_Task objective_. Could you restate word for word every line of the records below, from the first one to the one holding "Viewport: 1568px width, 594px height."?

_Materials provided_.
_____
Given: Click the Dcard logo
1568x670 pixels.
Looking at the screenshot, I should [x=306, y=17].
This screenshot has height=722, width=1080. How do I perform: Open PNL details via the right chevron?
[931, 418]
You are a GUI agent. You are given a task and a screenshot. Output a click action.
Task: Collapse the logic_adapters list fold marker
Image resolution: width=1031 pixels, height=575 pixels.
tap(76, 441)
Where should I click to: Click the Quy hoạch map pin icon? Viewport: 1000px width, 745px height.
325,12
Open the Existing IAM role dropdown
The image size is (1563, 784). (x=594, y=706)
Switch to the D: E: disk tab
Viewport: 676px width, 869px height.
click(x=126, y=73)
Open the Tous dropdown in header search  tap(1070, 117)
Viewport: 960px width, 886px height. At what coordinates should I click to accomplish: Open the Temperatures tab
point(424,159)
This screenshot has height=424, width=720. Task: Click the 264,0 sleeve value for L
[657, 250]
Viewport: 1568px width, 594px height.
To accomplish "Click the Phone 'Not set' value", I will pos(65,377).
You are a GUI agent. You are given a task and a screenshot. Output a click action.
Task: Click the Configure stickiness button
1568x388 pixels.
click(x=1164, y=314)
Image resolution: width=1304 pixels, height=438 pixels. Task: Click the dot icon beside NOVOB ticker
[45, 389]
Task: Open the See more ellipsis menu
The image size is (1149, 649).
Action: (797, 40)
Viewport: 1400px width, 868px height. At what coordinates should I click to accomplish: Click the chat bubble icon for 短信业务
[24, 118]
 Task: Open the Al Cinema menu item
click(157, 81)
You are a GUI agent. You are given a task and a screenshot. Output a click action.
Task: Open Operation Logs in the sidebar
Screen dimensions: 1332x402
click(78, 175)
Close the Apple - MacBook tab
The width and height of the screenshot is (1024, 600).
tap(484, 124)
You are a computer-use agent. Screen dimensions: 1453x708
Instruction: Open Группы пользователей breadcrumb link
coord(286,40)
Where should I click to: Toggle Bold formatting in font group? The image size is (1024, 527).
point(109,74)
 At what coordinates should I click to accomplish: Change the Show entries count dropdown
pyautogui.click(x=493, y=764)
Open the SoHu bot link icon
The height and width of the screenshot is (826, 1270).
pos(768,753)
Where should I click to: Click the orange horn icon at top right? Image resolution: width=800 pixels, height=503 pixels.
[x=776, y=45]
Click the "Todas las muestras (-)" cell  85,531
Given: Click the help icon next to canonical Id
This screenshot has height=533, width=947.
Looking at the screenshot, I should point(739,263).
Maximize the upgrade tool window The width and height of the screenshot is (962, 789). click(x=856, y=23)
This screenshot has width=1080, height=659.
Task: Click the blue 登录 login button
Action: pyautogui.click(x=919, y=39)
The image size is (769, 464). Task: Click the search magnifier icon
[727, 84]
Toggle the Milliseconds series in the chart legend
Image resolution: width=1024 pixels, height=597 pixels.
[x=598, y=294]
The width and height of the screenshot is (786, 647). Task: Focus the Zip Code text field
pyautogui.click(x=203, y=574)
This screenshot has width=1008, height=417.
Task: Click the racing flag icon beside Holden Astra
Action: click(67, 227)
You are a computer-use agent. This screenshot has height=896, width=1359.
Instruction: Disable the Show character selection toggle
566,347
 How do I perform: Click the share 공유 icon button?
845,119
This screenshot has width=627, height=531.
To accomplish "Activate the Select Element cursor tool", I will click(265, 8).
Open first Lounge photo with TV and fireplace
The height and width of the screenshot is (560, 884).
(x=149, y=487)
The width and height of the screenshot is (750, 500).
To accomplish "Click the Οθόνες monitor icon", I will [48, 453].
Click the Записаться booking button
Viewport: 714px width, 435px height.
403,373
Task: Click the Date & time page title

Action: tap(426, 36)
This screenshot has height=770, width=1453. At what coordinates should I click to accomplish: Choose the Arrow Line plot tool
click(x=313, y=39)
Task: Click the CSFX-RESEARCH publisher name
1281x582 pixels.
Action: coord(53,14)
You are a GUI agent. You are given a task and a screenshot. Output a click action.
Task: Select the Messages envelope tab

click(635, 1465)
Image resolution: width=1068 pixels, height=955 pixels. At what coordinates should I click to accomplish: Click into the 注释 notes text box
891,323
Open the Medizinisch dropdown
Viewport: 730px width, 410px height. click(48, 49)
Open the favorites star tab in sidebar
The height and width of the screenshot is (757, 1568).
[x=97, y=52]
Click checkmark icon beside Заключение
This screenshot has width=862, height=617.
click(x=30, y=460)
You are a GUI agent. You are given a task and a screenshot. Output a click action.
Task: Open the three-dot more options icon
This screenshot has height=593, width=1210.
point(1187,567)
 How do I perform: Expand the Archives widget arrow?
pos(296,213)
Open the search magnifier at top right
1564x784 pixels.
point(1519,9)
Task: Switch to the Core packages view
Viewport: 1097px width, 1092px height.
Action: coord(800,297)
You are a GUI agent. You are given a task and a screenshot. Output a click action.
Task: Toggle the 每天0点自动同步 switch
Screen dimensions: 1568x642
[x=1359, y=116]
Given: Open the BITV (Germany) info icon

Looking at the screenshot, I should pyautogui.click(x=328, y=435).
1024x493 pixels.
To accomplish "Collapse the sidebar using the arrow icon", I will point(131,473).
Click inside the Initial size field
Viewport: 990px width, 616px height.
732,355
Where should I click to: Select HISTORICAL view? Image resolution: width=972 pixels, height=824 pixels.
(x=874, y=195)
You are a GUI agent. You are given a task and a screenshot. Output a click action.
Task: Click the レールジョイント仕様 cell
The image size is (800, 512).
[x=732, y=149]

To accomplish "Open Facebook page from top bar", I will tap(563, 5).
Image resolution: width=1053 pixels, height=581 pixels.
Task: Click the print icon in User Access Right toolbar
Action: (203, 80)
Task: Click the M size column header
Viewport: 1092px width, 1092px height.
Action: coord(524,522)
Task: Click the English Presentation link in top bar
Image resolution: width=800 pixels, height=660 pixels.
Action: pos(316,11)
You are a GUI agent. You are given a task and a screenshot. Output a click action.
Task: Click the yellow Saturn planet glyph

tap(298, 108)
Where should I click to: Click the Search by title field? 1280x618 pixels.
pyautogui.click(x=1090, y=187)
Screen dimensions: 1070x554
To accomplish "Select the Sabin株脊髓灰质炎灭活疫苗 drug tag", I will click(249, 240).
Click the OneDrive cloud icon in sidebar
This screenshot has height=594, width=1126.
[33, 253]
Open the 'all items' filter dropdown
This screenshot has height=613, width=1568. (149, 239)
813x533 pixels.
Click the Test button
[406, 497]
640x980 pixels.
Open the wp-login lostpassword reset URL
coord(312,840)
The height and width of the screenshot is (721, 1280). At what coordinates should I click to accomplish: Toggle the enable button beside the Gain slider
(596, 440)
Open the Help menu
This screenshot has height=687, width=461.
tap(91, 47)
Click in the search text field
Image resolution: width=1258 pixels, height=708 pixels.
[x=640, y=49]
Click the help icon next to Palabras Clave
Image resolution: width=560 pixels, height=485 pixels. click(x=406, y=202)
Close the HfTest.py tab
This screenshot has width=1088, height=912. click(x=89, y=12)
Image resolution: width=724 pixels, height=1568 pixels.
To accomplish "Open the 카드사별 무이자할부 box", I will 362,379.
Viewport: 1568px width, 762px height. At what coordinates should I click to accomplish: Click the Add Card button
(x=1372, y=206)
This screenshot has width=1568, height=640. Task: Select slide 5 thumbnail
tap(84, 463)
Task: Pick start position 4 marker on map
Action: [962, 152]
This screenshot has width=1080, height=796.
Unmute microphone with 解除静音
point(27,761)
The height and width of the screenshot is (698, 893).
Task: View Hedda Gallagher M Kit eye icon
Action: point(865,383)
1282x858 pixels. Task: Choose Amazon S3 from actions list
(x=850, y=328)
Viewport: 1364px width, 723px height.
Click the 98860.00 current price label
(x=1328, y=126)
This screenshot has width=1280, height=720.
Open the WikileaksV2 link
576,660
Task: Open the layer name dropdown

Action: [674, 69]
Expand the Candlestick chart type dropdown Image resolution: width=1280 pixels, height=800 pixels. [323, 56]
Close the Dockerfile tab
_____
_Expected answer_.
Given: Click the Dcard logo
1568x670 pixels.
Looking at the screenshot, I should [x=306, y=17].
This screenshot has height=722, width=1080. How do I perform: Open PNL details via the right chevron?
[931, 418]
You are a GUI agent. You are given a task and a screenshot. Output a click action.
Task: Collapse the logic_adapters list fold marker
Image resolution: width=1031 pixels, height=575 pixels.
tap(76, 441)
Where should I click to: Click the Quy hoạch map pin icon? Viewport: 1000px width, 745px height.
325,12
Open the Existing IAM role dropdown
The image size is (1563, 784). (x=594, y=706)
Switch to the D: E: disk tab
Viewport: 676px width, 869px height.
click(x=126, y=73)
Open the Tous dropdown in header search  tap(1070, 117)
Viewport: 960px width, 886px height. At what coordinates should I click to accomplish: Open the Temperatures tab
point(424,159)
This screenshot has height=424, width=720. Task: Click the 264,0 sleeve value for L
[657, 250]
Viewport: 1568px width, 594px height.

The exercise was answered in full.